Consideration and findings

  1. Ms Holmes’ primary psychological injury sustained in the course of her employment with Goodstart on 10 February 2020 is not in issue.

  2. Dr Khan opined that Ms Holmes’ employment with Goodstart continued to be the main contributing factor to her current psychiatric/psychological condition. Further, Ms Holmes’ primary psychiatric/psychological injury resulted in the development of a major depressive disorder and generalised anxiety disorder, which in turn have negatively impacted on her mood regulation, motivation, energy, attention, concentration, memory, self-confidence, self-esteem, self-identity and trust in interpersonal relationships.

  3. On 11 August 2022, Dr Cocks reported that he had initially formed the opinion that Ms Holmes met the criteria for a major depressive disorder in the context of her work at an early childhood centre. However, he was concerned about her lack of progress and her extraordinary reaction to the work-related stress and wondered about pre-existing vulnerabilities contributing to her current presentation. Dr Cocks noted that Ms Holmes had disengaged from all forms of treatment and remained significantly impaired.

  4. On 6 October 2022, Dr Lim diagnosed a major depressive disorder and generalised anxiety disorder. Dr Lim opined that Ms Holmes sustained a psychological injury from the workplace where she was bullied and targeted by her manager. He opined that work was the main contributing factor to her injury.

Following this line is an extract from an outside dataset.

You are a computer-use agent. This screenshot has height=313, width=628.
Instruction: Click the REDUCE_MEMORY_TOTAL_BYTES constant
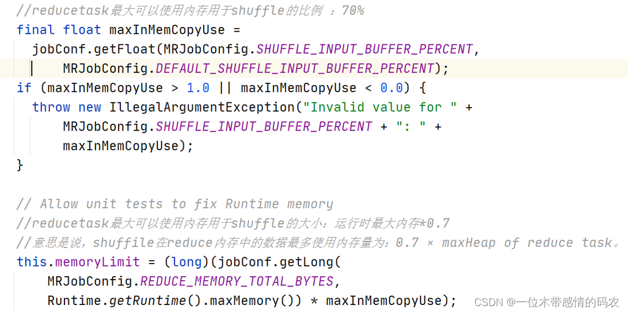pos(237,281)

  5. On 28 October 2022, Mr Nielsen opined that Ms Holmes’ psychological condition was due to her work-related injury, where her employment was the main contributing factor.

  6. In his social therapy referral dated 17 November 2022, Dr Dickson expressed the opinion that Ms Holmes had depressive and anxious symptoms as a result of a workplace injury. He was of the opinion that Ms Holmes would benefit from the proposed My Social Support Network biopsychosocial program.

  7. On 27 March 2023, Dr Bisht was of the opinion that Ms Holmes required further detailed neuropsychological testing to rule out malingering. As a result, he was unable to advise whether he agreed with the diagnosis of Dr Khan; he was unable to comment on the nature of any injury sustained by Ms Holmes; and he was unable to comment on causation.

  8. In respect of Dr Bisht’s report dated 27 March 2023, Dr Khan found it difficult to comment on the report because Dr Bisht’s opinion was “clearly an outlier”.[55] Dr Khan found Dr Bisht’s report inconsistent with his (Dr Khan’s) assessments of Ms Holmes on three separate occasions, where it was evident that she had suffered and continued to suffer from a work-related psychiatric/psychological injury. He also observed that it was inconsistent with the Commission’s Certificate of Determination dated 18 March 2021 and the contemporaneous medical records from treating general practitioners and psychologists.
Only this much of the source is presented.